=== Begin Enclosure ===

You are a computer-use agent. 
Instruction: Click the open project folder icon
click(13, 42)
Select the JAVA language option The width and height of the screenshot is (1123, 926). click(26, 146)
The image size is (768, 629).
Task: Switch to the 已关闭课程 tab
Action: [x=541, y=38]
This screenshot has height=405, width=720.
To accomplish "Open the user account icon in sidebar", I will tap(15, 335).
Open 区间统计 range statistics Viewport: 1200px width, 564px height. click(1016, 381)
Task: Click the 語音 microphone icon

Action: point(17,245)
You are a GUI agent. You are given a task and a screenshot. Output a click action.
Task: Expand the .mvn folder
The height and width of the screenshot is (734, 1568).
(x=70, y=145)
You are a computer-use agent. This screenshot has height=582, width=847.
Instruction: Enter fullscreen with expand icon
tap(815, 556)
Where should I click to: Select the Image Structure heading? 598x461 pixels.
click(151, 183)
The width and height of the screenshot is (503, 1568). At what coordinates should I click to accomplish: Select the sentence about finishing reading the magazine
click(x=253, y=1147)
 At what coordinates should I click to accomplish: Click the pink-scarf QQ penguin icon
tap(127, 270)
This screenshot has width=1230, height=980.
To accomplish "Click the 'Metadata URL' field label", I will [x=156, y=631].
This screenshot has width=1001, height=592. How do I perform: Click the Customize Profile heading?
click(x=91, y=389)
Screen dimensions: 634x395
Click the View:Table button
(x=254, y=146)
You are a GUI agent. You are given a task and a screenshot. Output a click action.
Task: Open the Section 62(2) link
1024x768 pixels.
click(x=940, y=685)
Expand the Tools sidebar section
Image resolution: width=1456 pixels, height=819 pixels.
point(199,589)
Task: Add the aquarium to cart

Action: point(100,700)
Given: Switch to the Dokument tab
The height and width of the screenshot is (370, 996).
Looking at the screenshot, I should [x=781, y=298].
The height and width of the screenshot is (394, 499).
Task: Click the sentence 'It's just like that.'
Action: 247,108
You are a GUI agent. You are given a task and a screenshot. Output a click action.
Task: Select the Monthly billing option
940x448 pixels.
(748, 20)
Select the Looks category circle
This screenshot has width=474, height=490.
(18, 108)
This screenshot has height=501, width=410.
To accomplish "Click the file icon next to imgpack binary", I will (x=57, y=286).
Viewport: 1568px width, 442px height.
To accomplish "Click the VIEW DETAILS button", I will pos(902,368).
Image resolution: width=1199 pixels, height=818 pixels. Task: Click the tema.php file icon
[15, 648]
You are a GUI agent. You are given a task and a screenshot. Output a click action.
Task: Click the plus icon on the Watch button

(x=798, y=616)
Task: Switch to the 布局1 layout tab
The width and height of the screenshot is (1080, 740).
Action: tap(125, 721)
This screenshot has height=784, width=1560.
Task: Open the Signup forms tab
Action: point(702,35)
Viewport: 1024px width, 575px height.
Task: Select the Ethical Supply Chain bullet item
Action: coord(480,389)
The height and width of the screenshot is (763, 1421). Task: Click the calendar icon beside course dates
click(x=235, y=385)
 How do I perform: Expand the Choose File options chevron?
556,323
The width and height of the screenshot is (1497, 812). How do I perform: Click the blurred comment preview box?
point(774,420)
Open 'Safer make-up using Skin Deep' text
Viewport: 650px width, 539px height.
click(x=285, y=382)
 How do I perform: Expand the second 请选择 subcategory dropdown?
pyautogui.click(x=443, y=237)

=== End Enclosure ===

▶ **Work required**
Print the whole listing again, exactly.

▶ **Task output**
You are a computer-use agent. 
Instruction: Click the open project folder icon
click(13, 42)
Select the JAVA language option The width and height of the screenshot is (1123, 926). click(26, 146)
The image size is (768, 629).
Task: Switch to the 已关闭课程 tab
Action: [x=541, y=38]
This screenshot has height=405, width=720.
To accomplish "Open the user account icon in sidebar", I will tap(15, 335).
Open 区间统计 range statistics Viewport: 1200px width, 564px height. click(1016, 381)
Task: Click the 語音 microphone icon

Action: point(17,245)
You are a GUI agent. You are given a task and a screenshot. Output a click action.
Task: Expand the .mvn folder
The height and width of the screenshot is (734, 1568).
(x=70, y=145)
You are a computer-use agent. This screenshot has height=582, width=847.
Instruction: Enter fullscreen with expand icon
tap(815, 556)
Where should I click to: Select the Image Structure heading? 598x461 pixels.
click(151, 183)
The width and height of the screenshot is (503, 1568). At what coordinates should I click to accomplish: Select the sentence about finishing reading the magazine
click(x=253, y=1147)
 At what coordinates should I click to accomplish: Click the pink-scarf QQ penguin icon
tap(127, 270)
This screenshot has width=1230, height=980.
To accomplish "Click the 'Metadata URL' field label", I will [x=156, y=631].
This screenshot has width=1001, height=592. How do I perform: Click the Customize Profile heading?
click(x=91, y=389)
Screen dimensions: 634x395
Click the View:Table button
(x=254, y=146)
You are a GUI agent. You are given a task and a screenshot. Output a click action.
Task: Open the Section 62(2) link
1024x768 pixels.
click(x=940, y=685)
Expand the Tools sidebar section
Image resolution: width=1456 pixels, height=819 pixels.
point(199,589)
Task: Add the aquarium to cart

Action: point(100,700)
Given: Switch to the Dokument tab
The height and width of the screenshot is (370, 996).
Looking at the screenshot, I should [x=781, y=298].
The height and width of the screenshot is (394, 499).
Task: Click the sentence 'It's just like that.'
Action: 247,108
You are a GUI agent. You are given a task and a screenshot. Output a click action.
Task: Select the Monthly billing option
940x448 pixels.
(748, 20)
Select the Looks category circle
This screenshot has width=474, height=490.
(18, 108)
This screenshot has height=501, width=410.
To accomplish "Click the file icon next to imgpack binary", I will (x=57, y=286).
Viewport: 1568px width, 442px height.
To accomplish "Click the VIEW DETAILS button", I will pos(902,368).
Image resolution: width=1199 pixels, height=818 pixels. Task: Click the tema.php file icon
[15, 648]
You are a GUI agent. You are given a task and a screenshot. Output a click action.
Task: Click the plus icon on the Watch button

(x=798, y=616)
Task: Switch to the 布局1 layout tab
The width and height of the screenshot is (1080, 740).
Action: tap(125, 721)
This screenshot has height=784, width=1560.
Task: Open the Signup forms tab
Action: point(702,35)
Viewport: 1024px width, 575px height.
Task: Select the Ethical Supply Chain bullet item
Action: coord(480,389)
The height and width of the screenshot is (763, 1421). Task: Click the calendar icon beside course dates
click(x=235, y=385)
 How do I perform: Expand the Choose File options chevron?
556,323
The width and height of the screenshot is (1497, 812). How do I perform: Click the blurred comment preview box?
point(774,420)
Open 'Safer make-up using Skin Deep' text
Viewport: 650px width, 539px height.
click(x=285, y=382)
 How do I perform: Expand the second 请选择 subcategory dropdown?
pyautogui.click(x=443, y=237)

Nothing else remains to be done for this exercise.